§ **Material provided**:
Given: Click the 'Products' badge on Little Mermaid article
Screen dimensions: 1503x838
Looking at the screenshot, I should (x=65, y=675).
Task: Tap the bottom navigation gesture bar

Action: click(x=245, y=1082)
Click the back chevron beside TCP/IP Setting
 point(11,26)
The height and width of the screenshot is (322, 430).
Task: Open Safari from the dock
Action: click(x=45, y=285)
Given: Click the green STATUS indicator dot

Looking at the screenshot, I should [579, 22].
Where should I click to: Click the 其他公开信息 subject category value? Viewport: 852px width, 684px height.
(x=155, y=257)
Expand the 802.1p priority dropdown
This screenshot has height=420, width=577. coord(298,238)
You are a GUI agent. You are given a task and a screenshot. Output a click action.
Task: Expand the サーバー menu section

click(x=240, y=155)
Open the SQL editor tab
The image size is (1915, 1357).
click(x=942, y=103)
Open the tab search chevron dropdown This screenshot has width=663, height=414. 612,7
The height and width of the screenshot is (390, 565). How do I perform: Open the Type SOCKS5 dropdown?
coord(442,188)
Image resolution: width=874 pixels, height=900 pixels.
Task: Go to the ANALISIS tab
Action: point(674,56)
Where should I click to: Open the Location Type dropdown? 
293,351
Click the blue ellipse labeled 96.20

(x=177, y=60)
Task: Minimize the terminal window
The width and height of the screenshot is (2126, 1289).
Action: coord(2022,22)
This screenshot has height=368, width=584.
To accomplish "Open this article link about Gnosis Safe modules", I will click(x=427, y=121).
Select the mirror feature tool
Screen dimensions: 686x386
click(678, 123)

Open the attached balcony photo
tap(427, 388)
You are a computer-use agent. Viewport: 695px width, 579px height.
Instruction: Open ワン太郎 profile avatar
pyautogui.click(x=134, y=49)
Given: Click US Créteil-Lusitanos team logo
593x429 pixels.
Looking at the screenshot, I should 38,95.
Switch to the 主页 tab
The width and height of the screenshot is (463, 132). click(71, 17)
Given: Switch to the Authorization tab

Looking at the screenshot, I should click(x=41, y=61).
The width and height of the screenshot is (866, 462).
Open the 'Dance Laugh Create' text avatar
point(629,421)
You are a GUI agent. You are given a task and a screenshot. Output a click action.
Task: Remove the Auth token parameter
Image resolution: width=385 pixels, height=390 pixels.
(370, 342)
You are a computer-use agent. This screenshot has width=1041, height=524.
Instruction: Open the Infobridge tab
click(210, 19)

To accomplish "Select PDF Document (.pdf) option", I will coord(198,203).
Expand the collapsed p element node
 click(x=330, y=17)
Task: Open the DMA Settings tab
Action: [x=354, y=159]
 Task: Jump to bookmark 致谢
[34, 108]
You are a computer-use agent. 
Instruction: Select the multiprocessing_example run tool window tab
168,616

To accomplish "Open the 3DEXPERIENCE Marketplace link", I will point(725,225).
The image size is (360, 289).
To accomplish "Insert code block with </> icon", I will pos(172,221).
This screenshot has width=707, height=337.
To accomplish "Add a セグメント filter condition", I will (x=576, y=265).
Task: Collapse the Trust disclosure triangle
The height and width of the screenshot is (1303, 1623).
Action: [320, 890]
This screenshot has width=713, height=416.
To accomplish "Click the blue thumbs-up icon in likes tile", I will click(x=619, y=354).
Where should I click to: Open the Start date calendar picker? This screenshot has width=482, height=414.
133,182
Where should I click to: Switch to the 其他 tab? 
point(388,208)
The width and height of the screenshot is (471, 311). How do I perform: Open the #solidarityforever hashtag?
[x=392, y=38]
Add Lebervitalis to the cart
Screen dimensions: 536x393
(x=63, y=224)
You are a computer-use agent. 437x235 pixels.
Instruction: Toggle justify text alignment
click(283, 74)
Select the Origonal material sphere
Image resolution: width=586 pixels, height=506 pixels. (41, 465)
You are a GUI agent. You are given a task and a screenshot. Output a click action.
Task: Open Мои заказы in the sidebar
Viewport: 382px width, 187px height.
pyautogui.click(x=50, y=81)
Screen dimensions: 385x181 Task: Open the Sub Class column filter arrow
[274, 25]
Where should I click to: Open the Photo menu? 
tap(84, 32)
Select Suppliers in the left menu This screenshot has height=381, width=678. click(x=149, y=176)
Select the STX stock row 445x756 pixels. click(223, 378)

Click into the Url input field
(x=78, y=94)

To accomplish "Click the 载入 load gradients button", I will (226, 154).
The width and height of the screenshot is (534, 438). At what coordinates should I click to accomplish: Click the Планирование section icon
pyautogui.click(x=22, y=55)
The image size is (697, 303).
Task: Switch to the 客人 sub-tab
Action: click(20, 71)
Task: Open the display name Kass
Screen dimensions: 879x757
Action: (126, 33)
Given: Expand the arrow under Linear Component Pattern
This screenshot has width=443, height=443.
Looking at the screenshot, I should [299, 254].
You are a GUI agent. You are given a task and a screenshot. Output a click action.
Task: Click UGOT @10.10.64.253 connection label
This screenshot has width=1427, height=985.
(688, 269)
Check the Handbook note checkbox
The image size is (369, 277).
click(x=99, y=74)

§ **Set task**:
Report each line of the records in which the word "blue" appears, treating uppercase and lowercase as distinct.

§ **Full solution**:
Click the blue ellipse labeled 96.20
To accomplish "Click the blue thumbs-up icon in likes tile", I will click(x=619, y=354).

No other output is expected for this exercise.